While WWII was the first war in which African Americans were permitted to hold high-ranking offices in the military, this neighborhood was not open to them. Uhaus Sauer said “(The neighborhood) was restricted to whites only by the 1938 deed put on by the original company, but never removed.”

This sort of restriction was not uncommon at the time in America but was unheard of in Worthington. The community had always been open to racial integration. African American children were taught in the same schools as the white children in Worthington prior to the Civil War.

The private contractors were following the norms of the time, however. Neighborhoods were often set aside for white owners often relegating the minority communities to urban living spaces. This practice of discrimination came to be known as “redlining.”

Redlining is a term derived from mortgage lenders. When making maps of cities and outlining the areas for granting homeowners’ loans, the neighborhoods occupied by minorities were outlined in red to mark them as high-risk neighborhoods.

Curious Cbus: Was Colonial Hills Built For WWII Workers?

The private company that built Colonial Hills was legally permitted to put the 1938 deed in place to prevent African American settlement in the neighborhood. This decision benefitted the military executives in two main ways. It increased the value of their homes and the likelihood of loan approval from the Home Owners’ Loan Corporation.

Worthington responded to this infiltration of racism by starting the Worthington Human Relations Counsel.
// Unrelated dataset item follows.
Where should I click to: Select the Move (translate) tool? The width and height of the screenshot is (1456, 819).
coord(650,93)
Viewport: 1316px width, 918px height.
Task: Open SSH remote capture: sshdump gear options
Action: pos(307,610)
This counsel addressed race in the community and acted to preserve the open place that Worthington always had been.

One of the steps this organization took to preserve that cherished part of the community was to ask all residents of Worthington to sign a petition stating that neighbors of color would be welcomed in the city.

The deed of 1938 established in Colonial Hills was never removed, but when segregation was abolished by the Civil Rights Act in 1964, the deed was no longer in effect.

After the initial surge of new buildings in this neighborhood during the war, there were around 100 more homes built in the 1950s.

Today, Colonial Hills is a patchwork of houses built at different times for different reasons. It is a highly desirable neighborhood for its relatively affordable homes in the highly sought-after Worthington School District.